Выбрать главу

Я вижу: около одного камня стоит «максим» с заправленной лентой. Я думаю: «Хм, чегой-то пулемет стоит?» Подхожу, а тут из-под камня: «Отойди прочь, солдат!» Я говорю: «Ты кто здесь? Ты пулеметчик?» Он: «Ну да. А что тебе надо?» Я говорю: «Да как же ты, сволочь такая, “кукушки” стреляют со всех сосен, а ты лежишь под камнем!» Ну мое ли это было дело, а я его просто заставлял! Говорю: «Ладно, лежи, я сам». А я умел обращаться с пулеметом, тем более он был снаряжен, и мне оставалось только нажать на гашетку. Только я к пулемету, а пулеметчик говорит: «Ладно, отойди». Меня за воротник – и в сторону – здоровый был парень! И лег, нажал гашетку, одну очередь дал, другую, а потом – бах! – снайпер ему прямо в лицо. Он повернулся ко мне, кровь потекла, говорит: «Ну что, ты доволен?!» – и все: упал, убит, умер! Вы представляете? Прошло уже больше семидесяти лет, а у меня прямо, как только вспомню, так: идиот ты, ну что ты, твое дело какое?! Я его легонечко так, любезно так, оттащил в сторонку, положил тут и, ничего не помня, заложил ленту и врубил по елкам! Ленту одну, вторую заложил – у меня уже кипит вода в пулемете, потом он стал красным и начал уже «плевать». Я встал и пошел медленно-медленно по этой дорожке, зная, что она пристреляна, ожидая, что вот сейчас меня убьют. И пошел, пошел, пошел – и до сих пор хожу. Сбил я этого снайпера или почему он не стрелял? Я ожидал, что меня сейчас убьют. Я пошел потому, что считал, что мне незачем на свете жить. Вот вам эпизод… А парень-то какой – здоровый, хороший! Ай-ай, вот до сих пор: все забыто, а вот его лицо и кровь остались, зафиксировались, мозг держит.

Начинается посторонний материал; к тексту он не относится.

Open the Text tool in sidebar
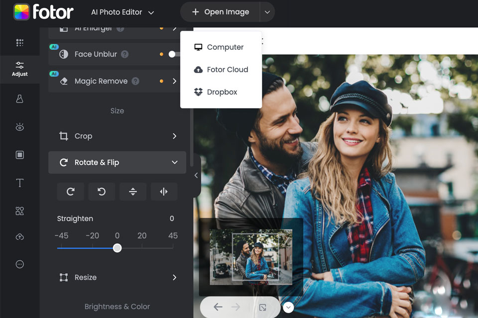The image size is (478, 318). (x=20, y=183)
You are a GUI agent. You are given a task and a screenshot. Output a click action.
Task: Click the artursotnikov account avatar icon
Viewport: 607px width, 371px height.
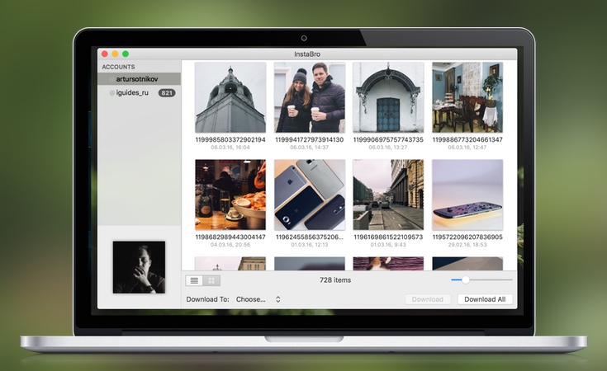[x=111, y=79]
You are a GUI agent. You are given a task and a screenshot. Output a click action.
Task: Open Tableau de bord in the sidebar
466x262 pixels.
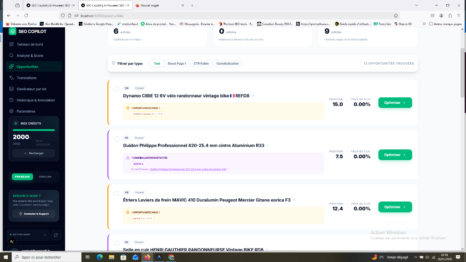(x=30, y=45)
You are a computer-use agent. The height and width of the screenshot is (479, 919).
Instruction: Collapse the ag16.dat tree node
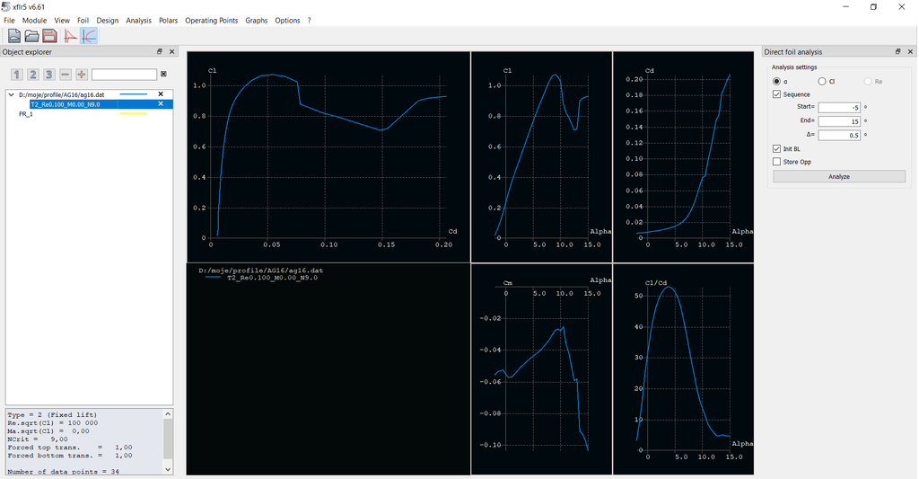11,94
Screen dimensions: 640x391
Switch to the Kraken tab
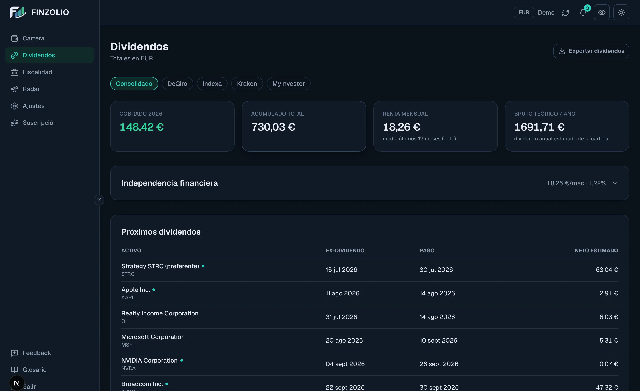pos(247,84)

От обморожения в нашей части потерь не было. Где-то рядом погибали, но мы друг друга все знали, ни одного не бросили, всех, кто был ранен, отправили. Помните, я доставил раненого в живот Зайца, рядом находилась военлавка, в которой продавали моченые яблоки, и такой хороший запах шел. Заяц говорит: «Леша, мне яблоко купи, дай». Я говорю: «Нельзя, ты же в живот ранен». И к врачу, говорю: «Доктор, вот, яблок просит». Он говорит: «Ну купи, купи, дай, дай ему пару яблочек». Потом Заяц из Алма-Аты прислал мне письмо в часть, в ту, которая вернулась в Молдавию, и оттуда ребята переслали его мне на Ханко – вот какие люди были, какая почта была! Столько письмо проколесило: туда, там кому-то нужно было узнать мой адрес, и я его получил на Ханко! В письме он меня благодарил и писал, что через месяц будет в части, думая, что и я там нахожусь. Почти все раненые, которых я перевязывал, были с пулевыми ранениями в ноги или в руки, только один грузин получил осколочное ранение.

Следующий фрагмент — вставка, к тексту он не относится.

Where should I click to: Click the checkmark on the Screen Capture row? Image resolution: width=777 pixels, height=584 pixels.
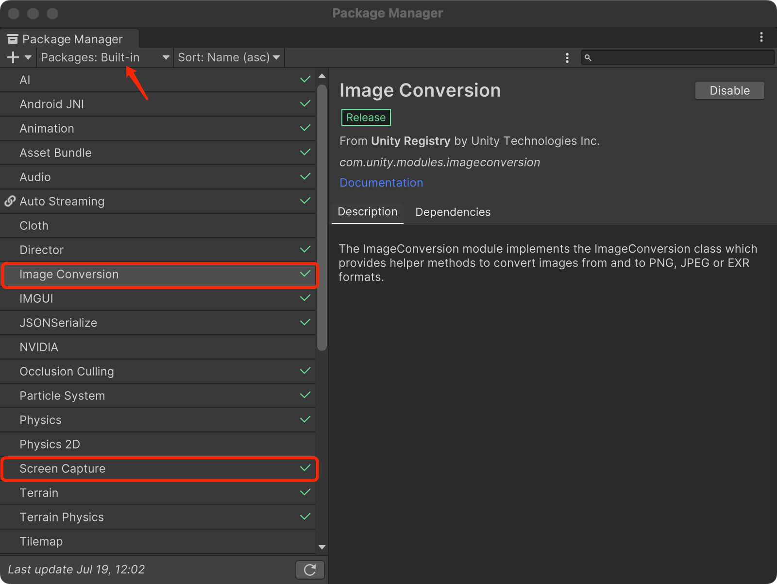click(305, 468)

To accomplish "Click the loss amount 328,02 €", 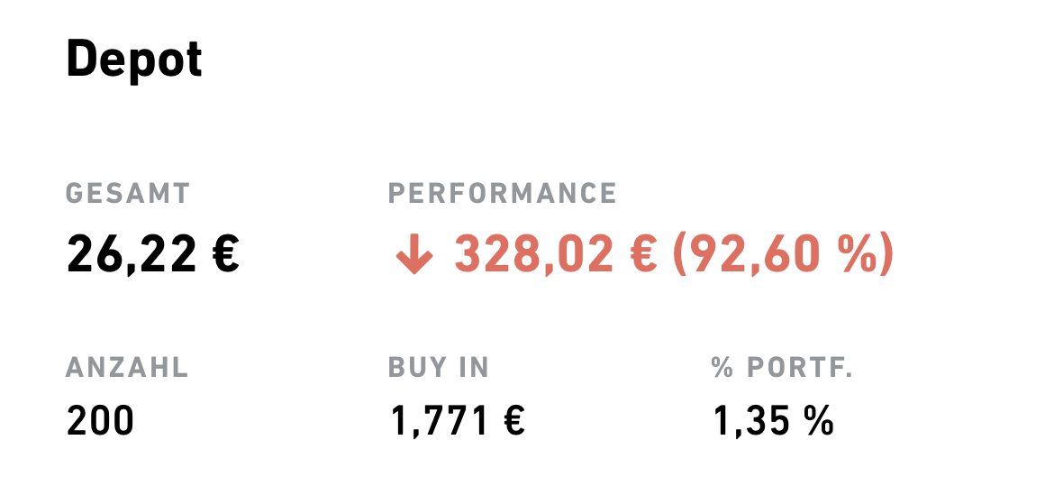I will pyautogui.click(x=556, y=255).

У нас служил Сергей Горюнов из Торжка, студент первого курса Ленинградского политехнического института. Он был среди нас самый молодой, чуть ли не 1921 года рождения. Он куда-то пошел и пропал. Пошли его искать, и нашли Сережу убитым. Мы вынесли его к Средне-Выборгскому шоссе, сбоку выкопали маленькую могилку, земля же была бетон. С трудом выкопали, кое-как закопали. Я взял крышку от минного ящика, прибил ее к палке и написал: «Сергей Горюнов, из Торжка. 190-й полк, 95-й дивизия» – это было сделано с мыслью, что потом его перехоронят. А так убитых сносили, как всегда, в воронки, закапывали в снег кое-как. На войне не думали, как захоронить, как организовать. Было сказано: «Собрать и захоронить!» Ну а где хоронить, как? Пользовались только тем, что земля была взрыта воронками, туда убитых и сносили. Как дальше было, я не знаю. Во время Великой Отечественной войны у нас в дивизии была похоронная команда.